Partially purified adenylyl cyclase preparations of high specific activity (60 +/- 10 mu mol cAMP/ (mg.min)) were obtained from rat brain synaptosomes (Orlando, C., d'Alayer, J., Baillat, G., Castets, F., Jeannequin, O., Mazie, J. C., and Monneron, A. (1992) Biochemistry 31, 3215-3222). Adenylyl cyclase activity was stimulated 4-fold by Ca2+/calmodulin and 2-fold by forskolin or by Mn2+. These preparations contained two major proteins of 140 and 110 kDa. The 140-kDa protein was identified as the neural cell adhesion molecule.
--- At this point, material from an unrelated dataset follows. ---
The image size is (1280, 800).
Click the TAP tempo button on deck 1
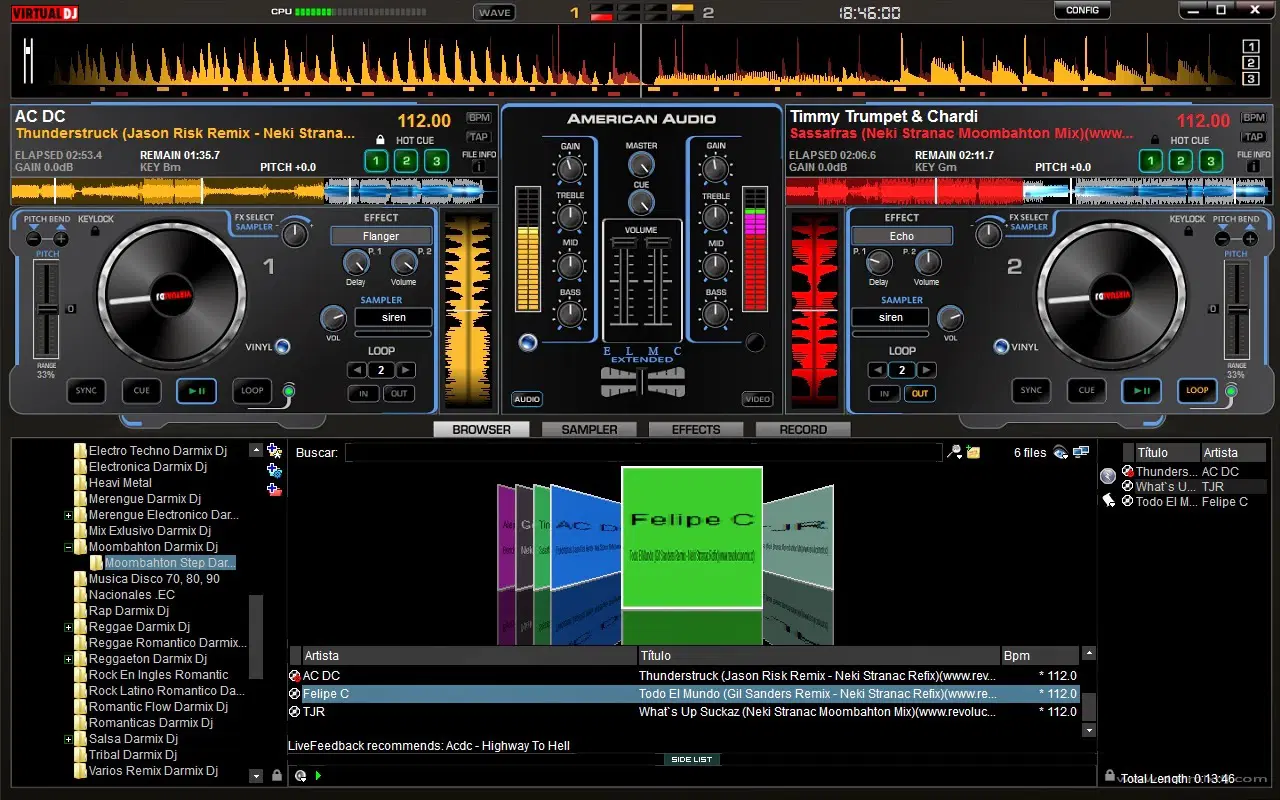click(479, 137)
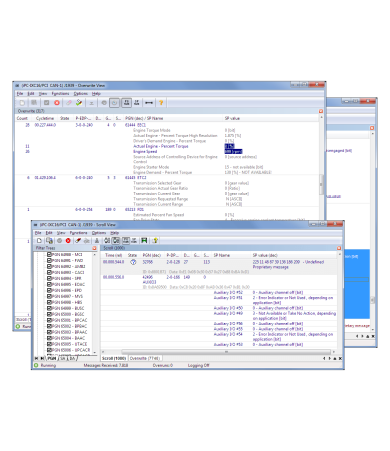Click the red stop icon in Scroll View toolbar

click(x=68, y=240)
The 110-kDa protein was specifically recognized by affinity-purified antibodies directed against a peptide corresponding to sequence 976-1013 of adenylyl cyclase type I. It was photolabeled by [alpha-P-32]8- and 2-N(3)ATP in a light-dependent manner and was by far the most heavily labeled component of FC fractions. Saturation was obtained with 30 mu M [P-32]8-N(3)ATP. Photoinsertion of N(3)ATP into the protein was largely prevented by ATP or adenylyl imidodiphosphate but not by ADP, AMP, or adenosine. A modest incorporation of N(3)cAMP and photoinsertion of [alpha-P-32]N(3)GTP into the 110-kDa protein were observed. Although some of the properties of the synaptosomal 110-kDa protein described here would match those expected from adenylyl cyclase type I, it appears that its specific activity is on the order of 1 mmol cAMP/(mg.min), about 200-fold that measured for brain adenylyl cyclases type I.